After a short break from the music looking at the merchandise on offer I returned to the Terrorizer Stage to have a look at Dying Fetus. A band name that has never been described any better than: ‘Commercial Suicide’ (not sure who this was though, sorry). Their technical death grind style is something I’ve admired from a distance but never really got around to listening to. Lately I’ve had their latest album on “Wrong One to Fuck With” which I’ve been enjoying. The band is ridiculously technical. They have supreme proficiency on their instruments, the guitar and bass both performing finger gymnastics to play riffs that are, put simply, mind-boggling! The drummer is atomic, both in power and accuracy. The vocals are the lowest of the low squelch that just seem inhuman. I was however really surprised at how groovy they were. The way I wanted to dance was probably not in line with everyone else though.
I loitered at the back of the room, conserving energy while German thrash metal warlords, Sodom, who are still going strong after 36 years, provided a thrash metal masterclass at blistering pace. The set was littered with classics, “Agent Orange” included. I felt for the guitarist battling with his wireless system but other than this, it was an impressive set from such a well-seasoned band. Another Thrash Metal legend ticked off for me.

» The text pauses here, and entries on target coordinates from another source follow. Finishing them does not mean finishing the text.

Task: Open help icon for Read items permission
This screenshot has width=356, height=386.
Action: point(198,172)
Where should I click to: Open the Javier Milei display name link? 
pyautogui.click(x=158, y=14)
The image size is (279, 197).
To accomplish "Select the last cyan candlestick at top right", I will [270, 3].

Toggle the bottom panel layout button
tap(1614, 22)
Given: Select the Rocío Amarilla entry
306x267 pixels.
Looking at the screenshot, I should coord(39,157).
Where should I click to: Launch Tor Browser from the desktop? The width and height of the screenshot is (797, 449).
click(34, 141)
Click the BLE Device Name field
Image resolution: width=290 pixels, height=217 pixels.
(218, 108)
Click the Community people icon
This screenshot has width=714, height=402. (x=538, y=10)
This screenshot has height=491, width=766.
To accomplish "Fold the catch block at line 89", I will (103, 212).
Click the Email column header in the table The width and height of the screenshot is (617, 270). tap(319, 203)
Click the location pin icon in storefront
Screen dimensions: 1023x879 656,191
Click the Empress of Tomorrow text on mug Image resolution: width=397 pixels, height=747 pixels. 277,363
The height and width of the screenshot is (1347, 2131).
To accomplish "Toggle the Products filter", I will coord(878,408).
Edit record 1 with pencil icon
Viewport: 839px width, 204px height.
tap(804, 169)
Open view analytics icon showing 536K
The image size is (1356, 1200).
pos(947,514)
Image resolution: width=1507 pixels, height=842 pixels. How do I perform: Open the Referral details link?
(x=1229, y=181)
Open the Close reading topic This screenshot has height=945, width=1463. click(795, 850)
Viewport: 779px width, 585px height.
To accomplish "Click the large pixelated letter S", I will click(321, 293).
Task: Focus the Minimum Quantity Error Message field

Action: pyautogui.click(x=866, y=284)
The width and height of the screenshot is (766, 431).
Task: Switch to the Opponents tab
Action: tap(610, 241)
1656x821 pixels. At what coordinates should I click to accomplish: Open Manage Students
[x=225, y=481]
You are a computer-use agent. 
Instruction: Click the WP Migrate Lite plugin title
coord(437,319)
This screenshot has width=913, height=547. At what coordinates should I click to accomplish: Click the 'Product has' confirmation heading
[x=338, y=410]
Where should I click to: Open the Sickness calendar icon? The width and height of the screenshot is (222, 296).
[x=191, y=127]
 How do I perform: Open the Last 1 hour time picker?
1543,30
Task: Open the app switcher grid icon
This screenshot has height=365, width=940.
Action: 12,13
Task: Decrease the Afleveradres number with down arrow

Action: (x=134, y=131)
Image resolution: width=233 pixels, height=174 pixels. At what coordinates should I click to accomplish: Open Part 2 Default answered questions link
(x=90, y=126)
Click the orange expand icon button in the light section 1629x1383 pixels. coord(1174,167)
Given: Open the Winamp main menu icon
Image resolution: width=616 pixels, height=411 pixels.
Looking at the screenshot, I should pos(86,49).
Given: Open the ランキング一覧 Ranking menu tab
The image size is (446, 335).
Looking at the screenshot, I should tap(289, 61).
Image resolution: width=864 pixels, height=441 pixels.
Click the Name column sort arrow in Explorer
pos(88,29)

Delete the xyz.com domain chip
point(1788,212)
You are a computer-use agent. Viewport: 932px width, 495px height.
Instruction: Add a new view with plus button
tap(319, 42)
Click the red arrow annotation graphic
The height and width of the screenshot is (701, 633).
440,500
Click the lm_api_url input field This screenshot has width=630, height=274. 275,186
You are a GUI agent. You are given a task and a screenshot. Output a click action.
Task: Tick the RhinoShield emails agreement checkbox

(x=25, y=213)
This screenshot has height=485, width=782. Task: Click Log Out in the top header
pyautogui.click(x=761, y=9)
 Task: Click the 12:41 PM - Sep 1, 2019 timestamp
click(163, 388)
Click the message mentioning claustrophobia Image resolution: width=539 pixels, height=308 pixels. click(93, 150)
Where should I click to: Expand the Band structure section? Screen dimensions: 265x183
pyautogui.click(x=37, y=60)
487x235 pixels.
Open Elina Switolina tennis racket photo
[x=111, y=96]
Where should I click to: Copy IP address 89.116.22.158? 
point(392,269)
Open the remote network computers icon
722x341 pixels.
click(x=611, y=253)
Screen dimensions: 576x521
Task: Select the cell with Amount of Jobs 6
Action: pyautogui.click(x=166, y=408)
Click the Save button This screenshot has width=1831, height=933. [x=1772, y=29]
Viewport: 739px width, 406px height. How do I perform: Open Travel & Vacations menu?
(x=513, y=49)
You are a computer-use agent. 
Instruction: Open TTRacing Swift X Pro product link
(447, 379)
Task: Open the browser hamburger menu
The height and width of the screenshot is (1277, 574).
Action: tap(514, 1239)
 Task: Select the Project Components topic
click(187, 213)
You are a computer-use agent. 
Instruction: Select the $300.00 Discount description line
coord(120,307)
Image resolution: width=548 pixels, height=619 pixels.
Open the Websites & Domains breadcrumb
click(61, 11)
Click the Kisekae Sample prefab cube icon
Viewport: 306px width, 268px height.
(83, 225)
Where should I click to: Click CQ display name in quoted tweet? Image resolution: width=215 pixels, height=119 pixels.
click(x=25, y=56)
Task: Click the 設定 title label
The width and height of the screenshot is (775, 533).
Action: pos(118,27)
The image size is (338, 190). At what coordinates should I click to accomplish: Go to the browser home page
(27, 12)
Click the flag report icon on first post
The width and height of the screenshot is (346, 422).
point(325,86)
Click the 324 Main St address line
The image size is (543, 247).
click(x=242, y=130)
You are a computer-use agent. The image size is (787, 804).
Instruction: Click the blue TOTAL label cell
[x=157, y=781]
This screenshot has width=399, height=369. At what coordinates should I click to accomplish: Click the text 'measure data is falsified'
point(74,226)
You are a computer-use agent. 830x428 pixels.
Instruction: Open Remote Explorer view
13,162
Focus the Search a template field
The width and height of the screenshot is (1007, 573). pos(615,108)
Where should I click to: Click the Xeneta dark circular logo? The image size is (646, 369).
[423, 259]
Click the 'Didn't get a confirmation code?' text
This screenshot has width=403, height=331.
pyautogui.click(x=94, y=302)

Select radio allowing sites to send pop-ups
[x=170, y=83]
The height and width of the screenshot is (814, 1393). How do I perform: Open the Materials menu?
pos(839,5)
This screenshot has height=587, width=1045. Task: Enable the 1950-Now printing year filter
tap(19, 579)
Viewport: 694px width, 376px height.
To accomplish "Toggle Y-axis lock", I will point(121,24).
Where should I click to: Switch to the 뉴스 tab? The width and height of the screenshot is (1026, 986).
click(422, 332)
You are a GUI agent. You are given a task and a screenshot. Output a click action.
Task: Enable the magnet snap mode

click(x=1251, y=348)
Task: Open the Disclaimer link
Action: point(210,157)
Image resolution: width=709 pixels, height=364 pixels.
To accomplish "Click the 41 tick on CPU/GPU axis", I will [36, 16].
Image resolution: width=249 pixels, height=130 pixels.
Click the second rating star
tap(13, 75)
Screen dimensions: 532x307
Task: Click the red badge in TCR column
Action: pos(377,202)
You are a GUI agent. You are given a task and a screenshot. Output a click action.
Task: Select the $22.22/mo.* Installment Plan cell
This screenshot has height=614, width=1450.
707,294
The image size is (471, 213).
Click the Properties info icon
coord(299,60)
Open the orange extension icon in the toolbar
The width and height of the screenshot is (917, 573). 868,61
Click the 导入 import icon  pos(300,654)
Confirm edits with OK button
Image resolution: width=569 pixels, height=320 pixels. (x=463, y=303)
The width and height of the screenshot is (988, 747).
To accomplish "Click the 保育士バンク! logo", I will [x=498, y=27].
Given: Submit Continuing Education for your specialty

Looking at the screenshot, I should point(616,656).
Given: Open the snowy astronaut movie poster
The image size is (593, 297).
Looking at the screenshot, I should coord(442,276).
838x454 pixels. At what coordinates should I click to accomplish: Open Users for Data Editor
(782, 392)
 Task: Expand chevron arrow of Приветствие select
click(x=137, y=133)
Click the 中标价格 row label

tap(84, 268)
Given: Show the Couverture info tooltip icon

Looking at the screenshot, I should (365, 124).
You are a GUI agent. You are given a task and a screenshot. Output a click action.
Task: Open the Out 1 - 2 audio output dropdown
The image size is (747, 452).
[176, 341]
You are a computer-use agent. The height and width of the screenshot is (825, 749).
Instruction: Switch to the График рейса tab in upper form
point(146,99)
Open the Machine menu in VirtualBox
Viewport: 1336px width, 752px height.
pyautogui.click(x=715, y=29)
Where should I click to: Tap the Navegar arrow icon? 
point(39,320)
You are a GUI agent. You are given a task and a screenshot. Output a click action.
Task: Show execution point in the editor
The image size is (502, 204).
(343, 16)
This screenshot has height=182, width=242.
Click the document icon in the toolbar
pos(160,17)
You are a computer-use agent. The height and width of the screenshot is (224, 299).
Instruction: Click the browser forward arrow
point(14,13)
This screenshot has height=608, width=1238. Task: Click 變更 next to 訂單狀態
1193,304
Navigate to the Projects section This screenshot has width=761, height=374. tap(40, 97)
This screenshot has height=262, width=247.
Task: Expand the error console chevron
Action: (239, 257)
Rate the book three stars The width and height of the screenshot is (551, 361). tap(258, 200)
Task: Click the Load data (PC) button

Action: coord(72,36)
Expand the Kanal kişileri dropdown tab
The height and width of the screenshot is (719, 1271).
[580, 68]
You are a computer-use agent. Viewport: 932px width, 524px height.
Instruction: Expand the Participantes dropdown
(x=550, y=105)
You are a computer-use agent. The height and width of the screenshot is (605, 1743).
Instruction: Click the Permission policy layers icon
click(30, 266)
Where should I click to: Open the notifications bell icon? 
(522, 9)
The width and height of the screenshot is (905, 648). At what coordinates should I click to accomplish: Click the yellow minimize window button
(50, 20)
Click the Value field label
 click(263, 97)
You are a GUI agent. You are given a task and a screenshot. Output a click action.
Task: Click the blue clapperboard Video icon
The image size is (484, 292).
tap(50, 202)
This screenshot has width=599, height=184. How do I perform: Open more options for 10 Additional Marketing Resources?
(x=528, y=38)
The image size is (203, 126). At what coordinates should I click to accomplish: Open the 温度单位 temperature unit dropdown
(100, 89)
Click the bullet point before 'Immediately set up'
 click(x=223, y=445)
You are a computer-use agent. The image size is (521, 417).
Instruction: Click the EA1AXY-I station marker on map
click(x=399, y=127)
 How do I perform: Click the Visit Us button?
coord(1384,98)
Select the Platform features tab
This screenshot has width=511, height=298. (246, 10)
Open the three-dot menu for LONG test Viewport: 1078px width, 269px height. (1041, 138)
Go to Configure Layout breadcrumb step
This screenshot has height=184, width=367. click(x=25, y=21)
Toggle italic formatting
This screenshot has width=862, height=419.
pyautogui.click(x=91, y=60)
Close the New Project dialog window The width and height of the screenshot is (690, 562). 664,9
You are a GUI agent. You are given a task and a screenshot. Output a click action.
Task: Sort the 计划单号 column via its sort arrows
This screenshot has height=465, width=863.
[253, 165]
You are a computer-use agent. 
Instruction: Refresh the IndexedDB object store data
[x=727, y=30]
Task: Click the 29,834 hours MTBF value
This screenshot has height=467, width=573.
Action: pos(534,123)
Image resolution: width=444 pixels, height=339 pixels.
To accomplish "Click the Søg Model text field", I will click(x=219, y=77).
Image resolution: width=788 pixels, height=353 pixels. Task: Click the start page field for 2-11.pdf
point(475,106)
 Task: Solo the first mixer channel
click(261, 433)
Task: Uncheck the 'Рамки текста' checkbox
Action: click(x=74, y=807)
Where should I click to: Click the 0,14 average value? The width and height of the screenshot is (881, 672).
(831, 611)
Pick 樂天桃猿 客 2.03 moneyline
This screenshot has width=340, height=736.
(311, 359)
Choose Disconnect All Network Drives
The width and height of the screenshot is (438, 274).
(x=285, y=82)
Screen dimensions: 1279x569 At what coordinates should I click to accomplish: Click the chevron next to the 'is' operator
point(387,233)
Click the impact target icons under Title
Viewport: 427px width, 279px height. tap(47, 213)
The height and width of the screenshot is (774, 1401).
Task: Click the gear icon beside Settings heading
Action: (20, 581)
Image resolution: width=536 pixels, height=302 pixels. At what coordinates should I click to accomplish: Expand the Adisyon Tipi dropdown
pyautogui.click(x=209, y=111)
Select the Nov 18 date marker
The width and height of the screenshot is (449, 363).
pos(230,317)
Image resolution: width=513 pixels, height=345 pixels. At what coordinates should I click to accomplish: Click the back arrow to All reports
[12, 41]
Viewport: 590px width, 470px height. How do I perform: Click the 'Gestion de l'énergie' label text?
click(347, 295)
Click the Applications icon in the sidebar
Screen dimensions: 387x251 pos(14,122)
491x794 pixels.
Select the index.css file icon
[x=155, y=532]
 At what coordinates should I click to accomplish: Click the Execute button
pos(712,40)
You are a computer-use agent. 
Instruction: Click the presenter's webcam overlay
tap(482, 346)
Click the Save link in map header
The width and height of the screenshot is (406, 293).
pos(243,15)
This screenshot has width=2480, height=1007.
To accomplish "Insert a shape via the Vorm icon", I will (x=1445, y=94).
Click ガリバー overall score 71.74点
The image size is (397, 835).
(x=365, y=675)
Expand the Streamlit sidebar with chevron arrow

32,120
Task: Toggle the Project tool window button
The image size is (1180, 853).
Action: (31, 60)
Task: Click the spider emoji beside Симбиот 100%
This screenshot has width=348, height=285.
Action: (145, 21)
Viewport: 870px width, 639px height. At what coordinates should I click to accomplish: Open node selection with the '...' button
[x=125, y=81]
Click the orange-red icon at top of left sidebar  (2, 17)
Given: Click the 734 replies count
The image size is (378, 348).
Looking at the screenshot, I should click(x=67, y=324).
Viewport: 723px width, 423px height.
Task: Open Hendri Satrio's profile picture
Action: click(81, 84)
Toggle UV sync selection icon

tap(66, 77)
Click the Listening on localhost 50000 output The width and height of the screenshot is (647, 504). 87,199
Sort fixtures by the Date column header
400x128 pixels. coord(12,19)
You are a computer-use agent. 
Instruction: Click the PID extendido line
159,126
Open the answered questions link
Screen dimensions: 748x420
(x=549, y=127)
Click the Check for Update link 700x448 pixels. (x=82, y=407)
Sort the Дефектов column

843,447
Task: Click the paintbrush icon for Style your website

Following Sodom on the main stage were the headliners, Swedish death metal supergroup, Bloodbath. Nick Holmes of Paradise Lost becomes “Old Nick”, who looks like he’s been dug up. Dried blood, dirt and dust seem to cover him, but his dry wit remains. The guitarists appeared to have a fresh blood spattered over themselves. The set was a great selection of their back catalogue with most releases represented. “We are Bloodbath from Sweden. After a few years living in the area you may notice that my accent is somewhat the same as yours” stated the Yorkshireman, “Old Nick”. “Cancer of the Soul” and “Outnumbering the Day” from “Nightmares Made Flesh” being some of my favourites to have been played. The band shine as a beacon for the late 80’s and early 90’s Swedish Death Metal bands including the likes of Grave, Dismember, Entombed, Unleashed, Carnage and others. They purposely started out this way, as a sort of tribute to their heroes. Although I’ve never had the privilege to see any of those bands mentioned above, Bloodbath are an absolute force that surely give those originators a run for their money. Memorable and catchy at times but without ever missing its sheer brute force heaviness. Their only live performance in the UK this year. I wouldn’t dare miss the next one, and that goes for Damnation Festival itself too.